Banks’s Joy makes for a compellingly flawed and multifaceted lead, gaining empathy and toughness in equal measure as her arc progresses, while it’s really nice to see Weaver in a role that isn’t a simple cameo. Chris Messina also does good work as Joy’s husband Will, who takes Joy for granted in a very ‘60s Man way, but also genuinely loves her and appreciates her intelligence – this isn’t the typical tragically shitty marriage you see in most modern movies set in this time period, and Joy’s world feels much more believably lived-in as a result.
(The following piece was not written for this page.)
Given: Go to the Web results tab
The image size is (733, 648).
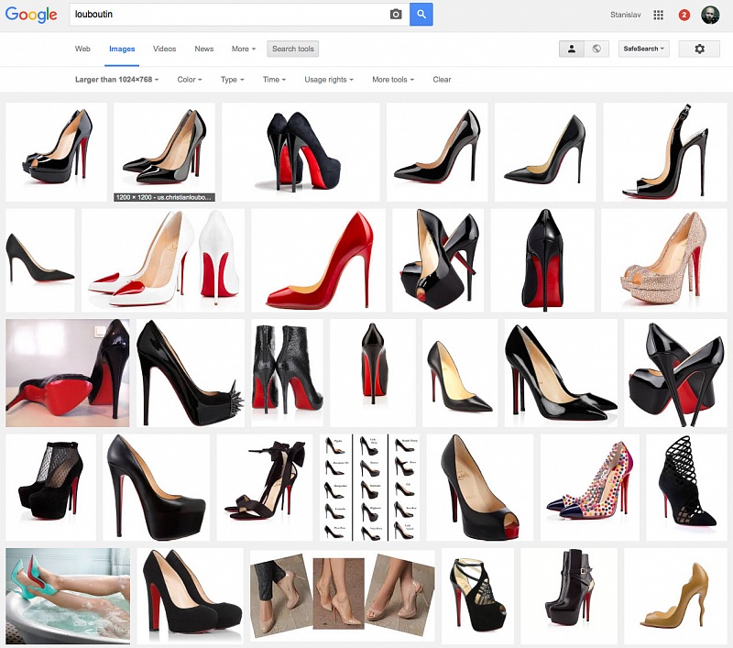Looking at the screenshot, I should 82,49.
Directing a feature for the first time, Phyllis Nagy (who also wrote the magisterial script for Todd Haynes’s Carol back in 2015) immerses us in this world with warm colours and great set design, though there is an overreliance on peppy musical montages.

Though an epilogue scene celebrating the Supreme Court enacting Roe v. Wade hits a very curdled note (a problem for which Call Jane cannot be blamed but does still suffer for, which feels pretty fitting in its own way), this is a surprisingly light-hearted history lesson about the endless struggle for rights and equalities. As Virginia notes, there were fights before and there are fights to come, but it’s still important to celebrate whatever victories one can win. It’s a stirring idea that encompasses an obvious but still affecting awards-season dramedy, one that seems sure to be a staple of secondary school history classrooms for years to come.

Call Jane is released in UK cinemas on 4 November.